[Opening Text provided section]

Dispatches from the Writing Life #2: Revisionland

I spent all week revising a chapter of Invisible Me, and I haven’t finished yet. Writing is always about revising, so I know how important this part is. And it’s only the first revision. There will likely be more.

This one is going particularly slow because I’m actually cutting and condensing material from two draft chapters to turn them into a single sparkling one. And I’m still thinking a lot about style, which is now something I look at very closely when I’m reading a work of nonfiction.

It took about the first half of the week to get a sense of where this new chapter needed to go and how to get it there. My goal is to have it finished at the end of this coming week.

After that, I know I will have a day or two of feeling optimistic that the rest of the chapter revisions will proceed more smoothly and quickly. Then, of course…. Sigh.

What I’m Reading

I’m almost finished with Palace of Deception: Museum Men and the Rise of Scientific Racism by Darrin Lunde. I started Lorissa Rinehart’s Winning the Earthquake: How Jeannette Rankin Defied All Odds to Become the First Woman in Congress. Rankin is one of my favorite women in American history, and I was happy to see this new biography.

I’m still reading Vanity Fair.

I forgot to mention that I read and loved Palaver, the new novel by Bryan Washington about a mother and her son.

In addition to books, which I prefer to read in the pages-between-two-covers form, I do read a variety of online things, including Pamela Toler’s History in the Margins for its explorations of those almost hidden corners. I especially liked her recent piece about the 20th-century artist Neysa McMein, who also happened to be a friend of Jane Grant.

Every morning, I read Letters from an American, Heather Cox Richardson’s daily explanation of current events.

What I’m Watching

I’m one episode in on Netflix’s Seven Dials, an Agatha Christie mystery. Good so far.

[Closing Text provided section]
[Opening Listed entries section]

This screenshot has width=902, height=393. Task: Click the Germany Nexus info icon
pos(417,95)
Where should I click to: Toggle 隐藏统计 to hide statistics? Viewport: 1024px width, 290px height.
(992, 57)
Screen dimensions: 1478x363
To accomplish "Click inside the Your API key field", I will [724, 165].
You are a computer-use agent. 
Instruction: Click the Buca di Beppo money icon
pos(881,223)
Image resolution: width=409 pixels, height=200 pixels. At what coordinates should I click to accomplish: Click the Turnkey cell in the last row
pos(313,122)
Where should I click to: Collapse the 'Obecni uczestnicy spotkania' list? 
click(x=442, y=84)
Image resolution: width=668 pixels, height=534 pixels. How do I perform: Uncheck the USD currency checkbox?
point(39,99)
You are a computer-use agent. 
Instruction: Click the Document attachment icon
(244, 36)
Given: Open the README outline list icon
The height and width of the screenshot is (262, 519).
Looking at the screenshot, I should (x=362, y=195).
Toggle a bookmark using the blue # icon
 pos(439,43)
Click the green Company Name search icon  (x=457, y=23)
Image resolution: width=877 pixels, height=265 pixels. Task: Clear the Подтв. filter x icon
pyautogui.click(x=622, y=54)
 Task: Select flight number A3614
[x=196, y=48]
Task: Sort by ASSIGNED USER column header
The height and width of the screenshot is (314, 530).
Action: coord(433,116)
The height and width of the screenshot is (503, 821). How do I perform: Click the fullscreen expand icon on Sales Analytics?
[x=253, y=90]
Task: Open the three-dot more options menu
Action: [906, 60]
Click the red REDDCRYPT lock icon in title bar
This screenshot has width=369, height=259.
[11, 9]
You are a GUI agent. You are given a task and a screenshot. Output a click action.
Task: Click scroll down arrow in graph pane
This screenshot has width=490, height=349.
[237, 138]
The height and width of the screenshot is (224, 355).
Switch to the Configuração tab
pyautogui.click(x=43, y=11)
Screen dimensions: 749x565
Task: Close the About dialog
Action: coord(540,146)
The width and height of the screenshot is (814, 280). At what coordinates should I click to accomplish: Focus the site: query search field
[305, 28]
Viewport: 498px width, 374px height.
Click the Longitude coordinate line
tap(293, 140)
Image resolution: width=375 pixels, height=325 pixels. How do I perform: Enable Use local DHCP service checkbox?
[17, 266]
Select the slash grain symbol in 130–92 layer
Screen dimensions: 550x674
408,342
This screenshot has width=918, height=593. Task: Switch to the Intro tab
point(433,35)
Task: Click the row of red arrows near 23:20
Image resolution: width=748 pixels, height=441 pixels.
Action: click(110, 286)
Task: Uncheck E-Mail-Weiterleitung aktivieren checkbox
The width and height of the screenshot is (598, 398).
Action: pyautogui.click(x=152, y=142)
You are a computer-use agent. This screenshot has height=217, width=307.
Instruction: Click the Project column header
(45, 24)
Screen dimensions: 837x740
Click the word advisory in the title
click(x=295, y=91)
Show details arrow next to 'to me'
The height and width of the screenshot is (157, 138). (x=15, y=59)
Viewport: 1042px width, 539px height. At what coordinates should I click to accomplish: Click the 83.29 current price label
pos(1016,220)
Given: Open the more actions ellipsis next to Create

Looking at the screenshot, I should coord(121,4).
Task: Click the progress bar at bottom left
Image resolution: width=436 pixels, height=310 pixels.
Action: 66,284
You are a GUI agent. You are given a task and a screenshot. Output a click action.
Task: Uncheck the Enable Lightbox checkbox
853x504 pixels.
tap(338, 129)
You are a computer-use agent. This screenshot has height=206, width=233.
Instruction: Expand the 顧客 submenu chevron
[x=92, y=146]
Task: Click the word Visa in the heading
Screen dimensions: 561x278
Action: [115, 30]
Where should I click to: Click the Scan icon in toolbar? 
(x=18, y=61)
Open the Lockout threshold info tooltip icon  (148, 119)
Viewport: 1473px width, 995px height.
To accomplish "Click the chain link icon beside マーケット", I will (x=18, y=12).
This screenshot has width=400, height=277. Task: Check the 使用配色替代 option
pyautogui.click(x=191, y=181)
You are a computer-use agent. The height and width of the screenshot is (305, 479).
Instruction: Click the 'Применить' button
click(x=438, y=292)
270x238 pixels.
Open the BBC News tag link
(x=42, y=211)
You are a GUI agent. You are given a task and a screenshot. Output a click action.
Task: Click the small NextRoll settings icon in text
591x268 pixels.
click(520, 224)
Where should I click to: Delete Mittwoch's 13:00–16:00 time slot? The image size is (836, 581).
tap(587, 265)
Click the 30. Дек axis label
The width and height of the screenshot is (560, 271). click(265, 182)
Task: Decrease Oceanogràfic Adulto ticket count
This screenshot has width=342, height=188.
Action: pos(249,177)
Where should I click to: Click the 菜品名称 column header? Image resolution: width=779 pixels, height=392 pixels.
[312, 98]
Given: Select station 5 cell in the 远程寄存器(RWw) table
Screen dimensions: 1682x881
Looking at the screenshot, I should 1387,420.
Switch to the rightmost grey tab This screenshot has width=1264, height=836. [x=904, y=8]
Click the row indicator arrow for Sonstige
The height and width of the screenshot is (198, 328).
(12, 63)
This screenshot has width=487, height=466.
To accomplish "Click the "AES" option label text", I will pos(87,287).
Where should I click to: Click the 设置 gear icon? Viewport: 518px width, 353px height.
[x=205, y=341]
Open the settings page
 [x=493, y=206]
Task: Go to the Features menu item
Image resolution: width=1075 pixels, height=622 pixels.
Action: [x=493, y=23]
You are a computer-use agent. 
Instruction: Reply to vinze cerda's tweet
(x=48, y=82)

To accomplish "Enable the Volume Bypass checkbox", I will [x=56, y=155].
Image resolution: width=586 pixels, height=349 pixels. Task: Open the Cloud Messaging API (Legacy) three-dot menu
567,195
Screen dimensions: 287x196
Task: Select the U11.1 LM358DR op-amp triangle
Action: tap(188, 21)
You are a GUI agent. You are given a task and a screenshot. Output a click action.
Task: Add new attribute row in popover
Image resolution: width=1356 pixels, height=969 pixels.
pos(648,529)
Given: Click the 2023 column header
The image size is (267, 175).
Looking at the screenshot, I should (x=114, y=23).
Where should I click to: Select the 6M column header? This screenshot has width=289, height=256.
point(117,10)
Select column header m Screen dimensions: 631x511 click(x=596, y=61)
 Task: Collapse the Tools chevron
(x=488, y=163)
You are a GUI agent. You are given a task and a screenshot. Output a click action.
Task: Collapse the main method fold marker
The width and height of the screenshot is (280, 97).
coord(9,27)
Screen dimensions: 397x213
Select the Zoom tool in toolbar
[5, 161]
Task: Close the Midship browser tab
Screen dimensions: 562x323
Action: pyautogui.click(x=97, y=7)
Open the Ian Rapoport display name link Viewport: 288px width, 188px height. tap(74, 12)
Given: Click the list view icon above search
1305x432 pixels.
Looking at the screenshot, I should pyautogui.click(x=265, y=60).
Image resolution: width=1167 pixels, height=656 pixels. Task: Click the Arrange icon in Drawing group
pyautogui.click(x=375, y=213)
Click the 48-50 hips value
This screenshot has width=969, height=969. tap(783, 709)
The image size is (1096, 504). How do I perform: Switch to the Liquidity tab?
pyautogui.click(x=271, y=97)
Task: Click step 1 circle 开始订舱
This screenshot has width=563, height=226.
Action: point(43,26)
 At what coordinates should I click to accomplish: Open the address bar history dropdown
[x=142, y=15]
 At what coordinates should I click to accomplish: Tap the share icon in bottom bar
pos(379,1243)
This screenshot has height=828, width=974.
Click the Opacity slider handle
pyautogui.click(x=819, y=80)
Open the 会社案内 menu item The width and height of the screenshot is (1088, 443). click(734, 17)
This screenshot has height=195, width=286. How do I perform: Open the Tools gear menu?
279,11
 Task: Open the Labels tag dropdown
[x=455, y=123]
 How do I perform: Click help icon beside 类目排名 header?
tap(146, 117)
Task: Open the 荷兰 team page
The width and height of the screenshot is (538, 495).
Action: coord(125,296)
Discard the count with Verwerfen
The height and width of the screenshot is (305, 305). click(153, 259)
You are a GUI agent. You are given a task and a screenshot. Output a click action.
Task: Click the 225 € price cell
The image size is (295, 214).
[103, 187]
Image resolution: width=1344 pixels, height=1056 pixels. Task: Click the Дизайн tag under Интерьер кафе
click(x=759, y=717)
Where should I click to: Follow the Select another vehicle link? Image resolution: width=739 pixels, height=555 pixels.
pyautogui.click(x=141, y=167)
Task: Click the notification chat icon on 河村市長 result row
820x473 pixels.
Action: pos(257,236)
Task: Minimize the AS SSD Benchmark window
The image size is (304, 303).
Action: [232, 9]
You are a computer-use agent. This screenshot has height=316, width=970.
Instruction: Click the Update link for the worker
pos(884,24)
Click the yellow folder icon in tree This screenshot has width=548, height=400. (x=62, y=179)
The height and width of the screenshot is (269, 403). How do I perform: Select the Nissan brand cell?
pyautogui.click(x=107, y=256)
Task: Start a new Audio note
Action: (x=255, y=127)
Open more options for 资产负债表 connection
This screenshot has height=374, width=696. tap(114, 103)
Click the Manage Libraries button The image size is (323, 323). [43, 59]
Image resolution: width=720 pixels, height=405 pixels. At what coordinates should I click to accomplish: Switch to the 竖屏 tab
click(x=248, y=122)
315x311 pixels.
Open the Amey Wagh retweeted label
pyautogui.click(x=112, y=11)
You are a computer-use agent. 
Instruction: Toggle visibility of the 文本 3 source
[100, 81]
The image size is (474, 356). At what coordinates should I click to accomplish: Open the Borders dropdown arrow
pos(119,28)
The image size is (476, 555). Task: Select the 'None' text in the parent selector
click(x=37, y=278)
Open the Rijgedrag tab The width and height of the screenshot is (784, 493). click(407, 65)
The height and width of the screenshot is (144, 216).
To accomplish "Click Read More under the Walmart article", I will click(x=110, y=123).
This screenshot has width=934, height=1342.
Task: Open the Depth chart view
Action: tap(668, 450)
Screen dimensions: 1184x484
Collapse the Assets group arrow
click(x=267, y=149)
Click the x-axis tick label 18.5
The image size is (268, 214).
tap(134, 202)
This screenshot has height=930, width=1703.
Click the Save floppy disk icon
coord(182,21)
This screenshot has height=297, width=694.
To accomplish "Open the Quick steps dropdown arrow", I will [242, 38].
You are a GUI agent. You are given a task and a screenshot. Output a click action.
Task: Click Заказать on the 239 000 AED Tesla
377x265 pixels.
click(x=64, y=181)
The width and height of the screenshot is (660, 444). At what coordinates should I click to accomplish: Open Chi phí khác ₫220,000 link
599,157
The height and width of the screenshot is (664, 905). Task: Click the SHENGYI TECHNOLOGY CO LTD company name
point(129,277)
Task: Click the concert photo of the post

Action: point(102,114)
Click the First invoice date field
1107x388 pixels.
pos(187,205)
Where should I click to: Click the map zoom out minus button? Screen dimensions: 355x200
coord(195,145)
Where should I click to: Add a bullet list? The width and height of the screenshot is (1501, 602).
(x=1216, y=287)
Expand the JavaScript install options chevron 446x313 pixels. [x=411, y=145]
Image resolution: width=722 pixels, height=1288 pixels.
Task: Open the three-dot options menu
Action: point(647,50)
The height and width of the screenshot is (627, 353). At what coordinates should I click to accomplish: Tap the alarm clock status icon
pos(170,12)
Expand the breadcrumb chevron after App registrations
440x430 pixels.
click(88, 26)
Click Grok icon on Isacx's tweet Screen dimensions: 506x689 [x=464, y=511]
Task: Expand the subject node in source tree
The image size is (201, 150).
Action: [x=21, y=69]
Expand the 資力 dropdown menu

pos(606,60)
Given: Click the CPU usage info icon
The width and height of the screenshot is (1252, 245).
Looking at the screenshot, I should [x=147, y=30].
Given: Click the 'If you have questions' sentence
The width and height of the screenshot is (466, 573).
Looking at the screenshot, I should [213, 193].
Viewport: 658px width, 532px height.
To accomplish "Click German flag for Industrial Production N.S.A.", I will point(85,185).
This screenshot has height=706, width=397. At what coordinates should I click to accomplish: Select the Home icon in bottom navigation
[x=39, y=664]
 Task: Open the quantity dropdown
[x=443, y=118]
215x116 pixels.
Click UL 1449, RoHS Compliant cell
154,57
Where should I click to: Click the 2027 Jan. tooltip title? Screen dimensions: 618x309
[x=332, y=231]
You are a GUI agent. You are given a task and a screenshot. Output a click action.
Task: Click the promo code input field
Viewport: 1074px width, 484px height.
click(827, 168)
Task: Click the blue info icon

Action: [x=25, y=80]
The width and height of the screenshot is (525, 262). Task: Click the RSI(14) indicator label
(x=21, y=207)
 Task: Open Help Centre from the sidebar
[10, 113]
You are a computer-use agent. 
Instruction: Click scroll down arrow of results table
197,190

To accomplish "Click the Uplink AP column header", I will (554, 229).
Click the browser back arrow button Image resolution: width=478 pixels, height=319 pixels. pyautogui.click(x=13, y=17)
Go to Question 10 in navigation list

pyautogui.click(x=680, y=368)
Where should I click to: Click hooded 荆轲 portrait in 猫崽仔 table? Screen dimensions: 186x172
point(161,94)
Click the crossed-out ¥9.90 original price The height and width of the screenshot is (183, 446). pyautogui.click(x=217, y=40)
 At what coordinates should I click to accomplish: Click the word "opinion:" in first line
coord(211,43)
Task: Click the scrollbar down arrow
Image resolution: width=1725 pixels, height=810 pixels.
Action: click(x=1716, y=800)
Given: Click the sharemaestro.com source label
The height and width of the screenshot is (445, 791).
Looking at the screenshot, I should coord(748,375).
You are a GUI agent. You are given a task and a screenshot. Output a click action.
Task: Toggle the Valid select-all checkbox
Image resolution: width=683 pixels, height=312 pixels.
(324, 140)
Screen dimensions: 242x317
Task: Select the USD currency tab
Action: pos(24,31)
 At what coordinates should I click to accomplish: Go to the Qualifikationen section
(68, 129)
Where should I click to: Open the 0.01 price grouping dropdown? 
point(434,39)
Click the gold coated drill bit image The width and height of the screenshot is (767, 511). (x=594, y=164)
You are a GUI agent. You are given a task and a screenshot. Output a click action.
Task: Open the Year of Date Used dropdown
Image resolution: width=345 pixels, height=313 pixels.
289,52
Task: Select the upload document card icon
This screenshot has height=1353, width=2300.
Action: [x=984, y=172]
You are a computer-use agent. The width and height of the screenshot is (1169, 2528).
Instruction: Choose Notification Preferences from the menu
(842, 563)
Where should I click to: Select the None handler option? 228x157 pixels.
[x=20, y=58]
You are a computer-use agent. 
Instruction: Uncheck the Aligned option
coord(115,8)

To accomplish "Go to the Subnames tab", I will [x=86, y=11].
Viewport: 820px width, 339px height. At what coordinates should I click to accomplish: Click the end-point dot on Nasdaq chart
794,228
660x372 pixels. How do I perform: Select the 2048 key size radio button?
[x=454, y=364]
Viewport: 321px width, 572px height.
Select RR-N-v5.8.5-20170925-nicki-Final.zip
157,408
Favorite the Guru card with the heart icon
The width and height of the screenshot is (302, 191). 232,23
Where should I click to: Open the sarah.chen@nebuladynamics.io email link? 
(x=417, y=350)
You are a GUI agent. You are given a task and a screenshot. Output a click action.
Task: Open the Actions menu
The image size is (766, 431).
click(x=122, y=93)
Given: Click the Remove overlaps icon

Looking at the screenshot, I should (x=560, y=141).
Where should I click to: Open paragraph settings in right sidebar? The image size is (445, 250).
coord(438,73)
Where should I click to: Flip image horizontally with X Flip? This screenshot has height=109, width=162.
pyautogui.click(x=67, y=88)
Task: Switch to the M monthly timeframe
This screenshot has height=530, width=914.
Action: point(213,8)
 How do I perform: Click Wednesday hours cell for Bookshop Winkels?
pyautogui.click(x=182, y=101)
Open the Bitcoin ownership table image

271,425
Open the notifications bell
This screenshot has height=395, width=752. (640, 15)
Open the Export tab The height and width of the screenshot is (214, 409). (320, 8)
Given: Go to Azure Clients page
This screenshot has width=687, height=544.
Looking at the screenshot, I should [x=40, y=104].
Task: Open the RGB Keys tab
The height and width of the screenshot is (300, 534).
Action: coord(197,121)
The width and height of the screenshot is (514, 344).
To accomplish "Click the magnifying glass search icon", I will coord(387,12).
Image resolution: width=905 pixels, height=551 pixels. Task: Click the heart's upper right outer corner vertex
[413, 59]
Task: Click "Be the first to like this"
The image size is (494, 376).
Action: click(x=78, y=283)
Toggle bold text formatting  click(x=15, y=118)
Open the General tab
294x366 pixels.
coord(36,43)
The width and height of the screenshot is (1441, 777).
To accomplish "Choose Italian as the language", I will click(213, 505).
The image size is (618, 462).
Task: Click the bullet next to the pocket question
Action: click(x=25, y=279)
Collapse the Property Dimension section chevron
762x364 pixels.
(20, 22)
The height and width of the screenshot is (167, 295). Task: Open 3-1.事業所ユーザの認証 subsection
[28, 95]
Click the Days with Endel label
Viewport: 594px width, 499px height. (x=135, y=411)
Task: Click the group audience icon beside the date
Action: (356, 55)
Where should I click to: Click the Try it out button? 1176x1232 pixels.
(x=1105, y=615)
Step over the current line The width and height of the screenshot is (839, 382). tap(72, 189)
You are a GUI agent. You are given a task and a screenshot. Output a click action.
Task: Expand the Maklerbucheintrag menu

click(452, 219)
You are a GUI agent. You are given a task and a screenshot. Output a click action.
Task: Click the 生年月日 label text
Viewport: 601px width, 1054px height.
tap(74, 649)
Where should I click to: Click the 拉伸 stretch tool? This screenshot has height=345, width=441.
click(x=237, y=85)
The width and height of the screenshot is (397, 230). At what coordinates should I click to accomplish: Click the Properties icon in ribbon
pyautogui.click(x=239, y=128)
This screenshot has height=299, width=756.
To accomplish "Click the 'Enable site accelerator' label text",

[Closing Listed entries section]

Work request 1 — In the writing-life dispatch, what is the title of the novel by Bryan Washington that the writer read and loved?
Work request 2 — Continue the writing-life dispatch from its final line about Seven Dials, in the same voice.

Task result 1 — Palaver.

Task result 2 —
This week’s penultimate episode of Shetland ended with a couple of big yikes. I kind of saw one coming, but not the other. So it’s pins and needles until Thursday, when the finale airs.

I watched Eleanor the Great on Netflix. The performances were wonderful, especially June Squibb in the title role, but the plot resolution was too convenient.

What Else I’ve Been Doing

I gave a zoom talk to the Baltimore Civil War Round Table about Dr. Mary Walker, the only woman to receive the Medal of Honor, about her medical work during the Civil War. My book, Dr. Mary Walker’s Civil War, was published back in 2020, and it’s nice to know there is continuing interest in her story.

I met with my monthly women’s biography round table of the Biographers International Organization. I’ve been with this wonderful group for a few years, and every month we talk about our writing and give each other advice and encouragement. We all focus on “unknown” or “once known” women in history, so we all very much get each other.

Daily exercising has been limited to the portable elliptical machine because of the brutally cold weather. Wisconsin escaped the big snow that blanketed other parts of the country but got socked with below-zero temperatures that brought ever colder windchills. That’s finally started to ease up.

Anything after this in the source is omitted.